• [Prompt] From the entries below, output the line with "1050x680 pixels." and each following line up to and including the line with "Task: Click the Acquis", exactly as written.

· · · ·

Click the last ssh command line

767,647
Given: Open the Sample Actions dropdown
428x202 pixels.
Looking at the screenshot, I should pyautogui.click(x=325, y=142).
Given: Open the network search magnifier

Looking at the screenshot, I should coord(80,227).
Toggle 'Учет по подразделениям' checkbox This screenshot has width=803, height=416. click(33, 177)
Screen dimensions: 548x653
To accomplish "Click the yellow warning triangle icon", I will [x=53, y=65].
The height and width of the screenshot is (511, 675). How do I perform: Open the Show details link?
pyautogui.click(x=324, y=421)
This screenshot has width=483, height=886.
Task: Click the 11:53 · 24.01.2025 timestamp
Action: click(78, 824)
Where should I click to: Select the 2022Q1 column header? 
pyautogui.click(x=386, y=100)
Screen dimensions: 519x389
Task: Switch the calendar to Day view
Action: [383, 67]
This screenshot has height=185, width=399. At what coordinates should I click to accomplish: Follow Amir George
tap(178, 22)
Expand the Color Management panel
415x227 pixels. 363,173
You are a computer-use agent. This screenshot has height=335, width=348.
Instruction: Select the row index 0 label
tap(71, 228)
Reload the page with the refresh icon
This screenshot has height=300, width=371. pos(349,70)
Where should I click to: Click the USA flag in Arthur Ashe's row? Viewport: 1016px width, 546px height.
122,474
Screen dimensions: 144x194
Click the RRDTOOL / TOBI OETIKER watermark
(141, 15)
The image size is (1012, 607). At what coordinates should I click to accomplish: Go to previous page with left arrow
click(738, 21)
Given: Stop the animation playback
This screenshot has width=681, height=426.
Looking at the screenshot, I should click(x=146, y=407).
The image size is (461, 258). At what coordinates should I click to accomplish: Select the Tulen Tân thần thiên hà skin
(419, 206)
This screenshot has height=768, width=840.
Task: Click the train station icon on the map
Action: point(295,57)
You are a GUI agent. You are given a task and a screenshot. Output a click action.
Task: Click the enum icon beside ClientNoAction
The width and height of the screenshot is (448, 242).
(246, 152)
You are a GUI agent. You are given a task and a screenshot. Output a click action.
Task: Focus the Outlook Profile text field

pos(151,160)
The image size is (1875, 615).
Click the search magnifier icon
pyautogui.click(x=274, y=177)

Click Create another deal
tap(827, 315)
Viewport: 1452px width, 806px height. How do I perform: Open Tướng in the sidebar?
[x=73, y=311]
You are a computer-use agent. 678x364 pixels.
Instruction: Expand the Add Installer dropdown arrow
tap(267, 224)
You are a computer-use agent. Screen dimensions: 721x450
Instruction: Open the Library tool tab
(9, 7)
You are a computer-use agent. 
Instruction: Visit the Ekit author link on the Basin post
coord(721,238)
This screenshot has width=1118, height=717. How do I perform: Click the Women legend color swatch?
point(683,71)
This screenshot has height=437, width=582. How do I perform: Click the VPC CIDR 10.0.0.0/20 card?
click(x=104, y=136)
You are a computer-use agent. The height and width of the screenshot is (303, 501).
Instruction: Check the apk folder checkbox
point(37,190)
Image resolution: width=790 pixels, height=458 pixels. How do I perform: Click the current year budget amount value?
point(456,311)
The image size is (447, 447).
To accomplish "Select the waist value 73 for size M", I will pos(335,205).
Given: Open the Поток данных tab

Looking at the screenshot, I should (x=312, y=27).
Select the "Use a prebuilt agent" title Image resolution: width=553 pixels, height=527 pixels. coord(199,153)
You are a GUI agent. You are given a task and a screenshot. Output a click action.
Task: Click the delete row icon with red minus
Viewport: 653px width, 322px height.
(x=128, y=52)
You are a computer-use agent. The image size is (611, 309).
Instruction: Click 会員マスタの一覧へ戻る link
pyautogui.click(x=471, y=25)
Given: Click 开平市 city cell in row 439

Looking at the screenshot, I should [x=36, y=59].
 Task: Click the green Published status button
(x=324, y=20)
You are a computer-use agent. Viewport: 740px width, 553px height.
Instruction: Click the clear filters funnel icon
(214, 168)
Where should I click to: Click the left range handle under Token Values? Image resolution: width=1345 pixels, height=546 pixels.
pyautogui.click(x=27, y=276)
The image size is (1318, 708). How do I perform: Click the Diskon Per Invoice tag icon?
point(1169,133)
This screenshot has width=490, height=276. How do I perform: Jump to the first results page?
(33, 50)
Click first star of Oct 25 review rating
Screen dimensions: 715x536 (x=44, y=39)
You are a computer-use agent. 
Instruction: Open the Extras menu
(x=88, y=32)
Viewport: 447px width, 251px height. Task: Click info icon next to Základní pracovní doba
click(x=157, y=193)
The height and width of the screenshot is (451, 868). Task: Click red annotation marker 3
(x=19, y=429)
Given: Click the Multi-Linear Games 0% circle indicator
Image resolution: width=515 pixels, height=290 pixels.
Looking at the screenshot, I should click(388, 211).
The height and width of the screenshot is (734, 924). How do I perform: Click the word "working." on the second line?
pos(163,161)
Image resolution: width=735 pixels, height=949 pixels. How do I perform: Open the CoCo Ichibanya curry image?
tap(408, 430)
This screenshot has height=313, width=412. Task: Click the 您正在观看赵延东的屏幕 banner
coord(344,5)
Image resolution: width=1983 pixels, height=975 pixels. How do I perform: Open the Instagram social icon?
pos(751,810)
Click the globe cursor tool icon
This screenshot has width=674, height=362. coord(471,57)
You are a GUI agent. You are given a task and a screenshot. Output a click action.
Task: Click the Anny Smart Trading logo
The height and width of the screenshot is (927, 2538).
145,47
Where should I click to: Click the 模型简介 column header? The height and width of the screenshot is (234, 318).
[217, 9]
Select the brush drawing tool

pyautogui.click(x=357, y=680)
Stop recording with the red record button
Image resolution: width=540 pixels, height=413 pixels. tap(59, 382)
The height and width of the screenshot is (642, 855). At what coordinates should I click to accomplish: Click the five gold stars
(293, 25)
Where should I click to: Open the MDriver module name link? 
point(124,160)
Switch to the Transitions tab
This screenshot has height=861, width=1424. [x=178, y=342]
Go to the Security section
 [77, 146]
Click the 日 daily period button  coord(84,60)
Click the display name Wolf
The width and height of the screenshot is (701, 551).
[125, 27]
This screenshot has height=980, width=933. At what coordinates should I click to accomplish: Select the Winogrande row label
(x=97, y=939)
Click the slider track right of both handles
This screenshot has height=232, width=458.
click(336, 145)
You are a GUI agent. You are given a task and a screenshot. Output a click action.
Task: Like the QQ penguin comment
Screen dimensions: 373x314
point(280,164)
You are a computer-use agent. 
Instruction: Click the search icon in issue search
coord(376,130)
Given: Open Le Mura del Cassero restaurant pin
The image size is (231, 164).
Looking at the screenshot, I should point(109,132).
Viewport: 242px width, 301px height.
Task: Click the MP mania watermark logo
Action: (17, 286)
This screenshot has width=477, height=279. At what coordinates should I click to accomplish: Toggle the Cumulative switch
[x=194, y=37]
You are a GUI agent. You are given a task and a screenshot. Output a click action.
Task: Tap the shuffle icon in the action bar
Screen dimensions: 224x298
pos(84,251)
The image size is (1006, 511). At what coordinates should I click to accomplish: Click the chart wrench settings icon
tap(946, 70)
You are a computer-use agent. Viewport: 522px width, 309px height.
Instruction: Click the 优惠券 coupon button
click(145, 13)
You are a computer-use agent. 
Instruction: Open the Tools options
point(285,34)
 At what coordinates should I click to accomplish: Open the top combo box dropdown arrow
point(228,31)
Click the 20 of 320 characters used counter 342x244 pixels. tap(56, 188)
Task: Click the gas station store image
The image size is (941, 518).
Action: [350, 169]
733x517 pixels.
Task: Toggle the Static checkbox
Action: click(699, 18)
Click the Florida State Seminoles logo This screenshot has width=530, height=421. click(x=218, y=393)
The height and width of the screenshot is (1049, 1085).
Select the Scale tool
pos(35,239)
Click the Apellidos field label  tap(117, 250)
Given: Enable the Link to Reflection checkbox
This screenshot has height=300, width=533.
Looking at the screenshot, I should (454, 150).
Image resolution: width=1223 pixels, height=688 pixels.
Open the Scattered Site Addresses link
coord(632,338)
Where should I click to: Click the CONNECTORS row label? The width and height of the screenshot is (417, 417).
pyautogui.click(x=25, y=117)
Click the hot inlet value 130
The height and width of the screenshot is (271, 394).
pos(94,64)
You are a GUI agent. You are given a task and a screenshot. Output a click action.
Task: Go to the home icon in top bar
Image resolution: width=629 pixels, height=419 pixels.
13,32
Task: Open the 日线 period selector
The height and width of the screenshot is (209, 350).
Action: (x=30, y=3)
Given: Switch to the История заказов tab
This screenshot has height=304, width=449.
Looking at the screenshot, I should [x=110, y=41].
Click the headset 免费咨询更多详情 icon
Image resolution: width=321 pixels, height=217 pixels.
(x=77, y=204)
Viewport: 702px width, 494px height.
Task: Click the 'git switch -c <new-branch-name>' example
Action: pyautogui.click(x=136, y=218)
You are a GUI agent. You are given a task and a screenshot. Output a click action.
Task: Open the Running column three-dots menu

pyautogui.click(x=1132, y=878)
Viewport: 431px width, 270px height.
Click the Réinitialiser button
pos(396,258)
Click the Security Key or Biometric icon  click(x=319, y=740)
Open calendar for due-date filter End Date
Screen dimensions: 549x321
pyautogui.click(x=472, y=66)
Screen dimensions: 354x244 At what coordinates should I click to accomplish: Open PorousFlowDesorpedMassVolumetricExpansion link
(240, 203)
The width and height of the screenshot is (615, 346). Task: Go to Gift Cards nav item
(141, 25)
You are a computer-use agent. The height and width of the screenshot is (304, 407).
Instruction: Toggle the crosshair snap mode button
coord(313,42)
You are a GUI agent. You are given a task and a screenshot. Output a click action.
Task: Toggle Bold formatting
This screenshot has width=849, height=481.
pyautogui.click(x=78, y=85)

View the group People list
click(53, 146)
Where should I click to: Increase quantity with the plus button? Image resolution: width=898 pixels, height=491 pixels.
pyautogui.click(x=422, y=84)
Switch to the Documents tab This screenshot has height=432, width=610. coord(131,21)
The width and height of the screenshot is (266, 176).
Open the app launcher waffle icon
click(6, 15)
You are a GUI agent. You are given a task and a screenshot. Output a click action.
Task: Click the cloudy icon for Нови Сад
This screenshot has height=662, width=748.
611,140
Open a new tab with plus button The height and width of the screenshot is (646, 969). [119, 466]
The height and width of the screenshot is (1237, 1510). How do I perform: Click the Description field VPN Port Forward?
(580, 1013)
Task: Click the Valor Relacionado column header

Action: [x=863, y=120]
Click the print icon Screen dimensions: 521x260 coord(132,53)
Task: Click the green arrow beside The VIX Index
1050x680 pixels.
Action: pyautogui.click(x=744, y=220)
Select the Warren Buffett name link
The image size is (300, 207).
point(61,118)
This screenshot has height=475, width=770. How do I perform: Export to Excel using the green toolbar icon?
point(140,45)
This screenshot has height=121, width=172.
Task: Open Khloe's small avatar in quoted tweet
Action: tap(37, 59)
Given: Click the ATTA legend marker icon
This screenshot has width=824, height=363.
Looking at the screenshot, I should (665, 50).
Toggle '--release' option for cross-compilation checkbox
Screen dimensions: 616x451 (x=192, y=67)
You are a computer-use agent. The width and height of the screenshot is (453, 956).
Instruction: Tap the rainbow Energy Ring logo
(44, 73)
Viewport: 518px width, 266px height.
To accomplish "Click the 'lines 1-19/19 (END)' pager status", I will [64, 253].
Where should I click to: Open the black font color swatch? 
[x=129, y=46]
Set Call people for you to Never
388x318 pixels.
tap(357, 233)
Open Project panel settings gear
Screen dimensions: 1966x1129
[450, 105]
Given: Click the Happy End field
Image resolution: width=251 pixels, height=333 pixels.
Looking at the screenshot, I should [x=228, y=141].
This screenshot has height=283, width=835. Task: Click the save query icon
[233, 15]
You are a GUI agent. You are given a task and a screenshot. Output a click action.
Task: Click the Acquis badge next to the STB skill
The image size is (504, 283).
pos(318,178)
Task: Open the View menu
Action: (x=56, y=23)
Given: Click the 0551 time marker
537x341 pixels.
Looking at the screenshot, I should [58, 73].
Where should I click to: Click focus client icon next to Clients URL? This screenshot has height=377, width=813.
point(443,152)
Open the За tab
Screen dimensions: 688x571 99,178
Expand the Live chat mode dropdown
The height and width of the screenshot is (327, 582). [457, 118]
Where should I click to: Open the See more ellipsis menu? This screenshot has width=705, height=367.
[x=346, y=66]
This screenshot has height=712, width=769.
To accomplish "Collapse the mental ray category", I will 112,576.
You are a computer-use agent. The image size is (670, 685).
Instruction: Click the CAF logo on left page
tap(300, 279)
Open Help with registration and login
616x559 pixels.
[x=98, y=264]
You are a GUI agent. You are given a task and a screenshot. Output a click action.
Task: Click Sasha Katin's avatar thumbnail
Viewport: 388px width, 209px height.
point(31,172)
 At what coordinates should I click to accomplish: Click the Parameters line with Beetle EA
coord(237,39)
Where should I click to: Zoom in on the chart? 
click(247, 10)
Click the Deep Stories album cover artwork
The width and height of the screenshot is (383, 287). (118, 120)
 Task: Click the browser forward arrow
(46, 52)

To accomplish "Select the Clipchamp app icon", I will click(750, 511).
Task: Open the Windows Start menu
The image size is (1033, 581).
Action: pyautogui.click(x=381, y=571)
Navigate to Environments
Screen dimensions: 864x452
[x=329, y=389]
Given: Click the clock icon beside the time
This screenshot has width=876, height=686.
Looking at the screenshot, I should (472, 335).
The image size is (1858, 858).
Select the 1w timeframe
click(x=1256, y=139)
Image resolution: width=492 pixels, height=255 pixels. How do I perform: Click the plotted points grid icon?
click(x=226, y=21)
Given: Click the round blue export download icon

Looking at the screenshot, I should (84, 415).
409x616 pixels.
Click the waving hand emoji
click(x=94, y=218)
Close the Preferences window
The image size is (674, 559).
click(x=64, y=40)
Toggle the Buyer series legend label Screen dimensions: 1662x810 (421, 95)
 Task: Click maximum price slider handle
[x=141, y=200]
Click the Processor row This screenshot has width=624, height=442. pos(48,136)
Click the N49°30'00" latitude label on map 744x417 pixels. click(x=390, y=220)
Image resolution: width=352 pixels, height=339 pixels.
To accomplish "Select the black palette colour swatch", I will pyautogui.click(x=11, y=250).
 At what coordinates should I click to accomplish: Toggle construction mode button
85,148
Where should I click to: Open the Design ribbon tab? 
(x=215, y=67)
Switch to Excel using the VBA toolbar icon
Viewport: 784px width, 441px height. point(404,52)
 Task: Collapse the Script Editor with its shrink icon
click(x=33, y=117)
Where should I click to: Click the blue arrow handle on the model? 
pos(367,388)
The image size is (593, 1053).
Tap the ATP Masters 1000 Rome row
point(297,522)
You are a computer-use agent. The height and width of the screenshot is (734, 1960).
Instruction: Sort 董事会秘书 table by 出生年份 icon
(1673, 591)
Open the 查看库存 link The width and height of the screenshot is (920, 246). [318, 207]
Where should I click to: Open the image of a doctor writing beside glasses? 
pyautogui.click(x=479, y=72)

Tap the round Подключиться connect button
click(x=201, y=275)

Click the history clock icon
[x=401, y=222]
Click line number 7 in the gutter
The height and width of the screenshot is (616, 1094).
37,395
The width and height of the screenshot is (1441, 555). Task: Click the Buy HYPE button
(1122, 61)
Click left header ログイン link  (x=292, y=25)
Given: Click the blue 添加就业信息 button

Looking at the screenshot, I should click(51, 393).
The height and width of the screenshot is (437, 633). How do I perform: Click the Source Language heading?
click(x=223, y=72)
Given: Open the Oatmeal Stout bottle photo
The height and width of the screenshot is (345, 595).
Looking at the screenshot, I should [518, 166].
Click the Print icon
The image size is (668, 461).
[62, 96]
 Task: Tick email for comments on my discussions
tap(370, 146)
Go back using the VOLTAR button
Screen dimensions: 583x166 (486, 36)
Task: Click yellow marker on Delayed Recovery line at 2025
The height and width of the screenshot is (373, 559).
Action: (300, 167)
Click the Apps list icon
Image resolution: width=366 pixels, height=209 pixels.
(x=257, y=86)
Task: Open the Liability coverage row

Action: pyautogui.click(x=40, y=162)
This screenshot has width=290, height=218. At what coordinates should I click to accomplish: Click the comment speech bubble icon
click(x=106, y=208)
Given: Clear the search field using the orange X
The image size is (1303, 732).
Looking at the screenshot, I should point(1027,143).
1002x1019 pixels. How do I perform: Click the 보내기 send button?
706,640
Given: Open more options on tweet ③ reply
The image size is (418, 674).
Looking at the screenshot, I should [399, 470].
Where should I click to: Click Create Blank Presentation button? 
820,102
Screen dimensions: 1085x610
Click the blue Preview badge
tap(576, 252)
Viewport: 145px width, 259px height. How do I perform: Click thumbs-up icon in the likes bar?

· · · ·

• [Solution for this problem]
1050x680 pixels.
Action: pyautogui.click(x=744, y=220)
Select the Warren Buffett name link
The image size is (300, 207).
point(61,118)
This screenshot has height=475, width=770. How do I perform: Export to Excel using the green toolbar icon?
point(140,45)
This screenshot has height=121, width=172.
Task: Open Khloe's small avatar in quoted tweet
Action: tap(37, 59)
Given: Click the ATTA legend marker icon
This screenshot has width=824, height=363.
Looking at the screenshot, I should (665, 50).
Toggle '--release' option for cross-compilation checkbox
Screen dimensions: 616x451 (x=192, y=67)
You are a computer-use agent. The width and height of the screenshot is (453, 956).
Instruction: Tap the rainbow Energy Ring logo
(44, 73)
Viewport: 518px width, 266px height.
To accomplish "Click the 'lines 1-19/19 (END)' pager status", I will [64, 253].
Where should I click to: Open the black font color swatch? 
[x=129, y=46]
Set Call people for you to Never
388x318 pixels.
tap(357, 233)
Open Project panel settings gear
Screen dimensions: 1966x1129
[450, 105]
Given: Click the Happy End field
Image resolution: width=251 pixels, height=333 pixels.
Looking at the screenshot, I should [x=228, y=141].
This screenshot has height=283, width=835. Task: Click the save query icon
[233, 15]
You are a GUI agent. You are given a task and a screenshot. Output a click action.
Task: Click the Acquis badge next to the STB skill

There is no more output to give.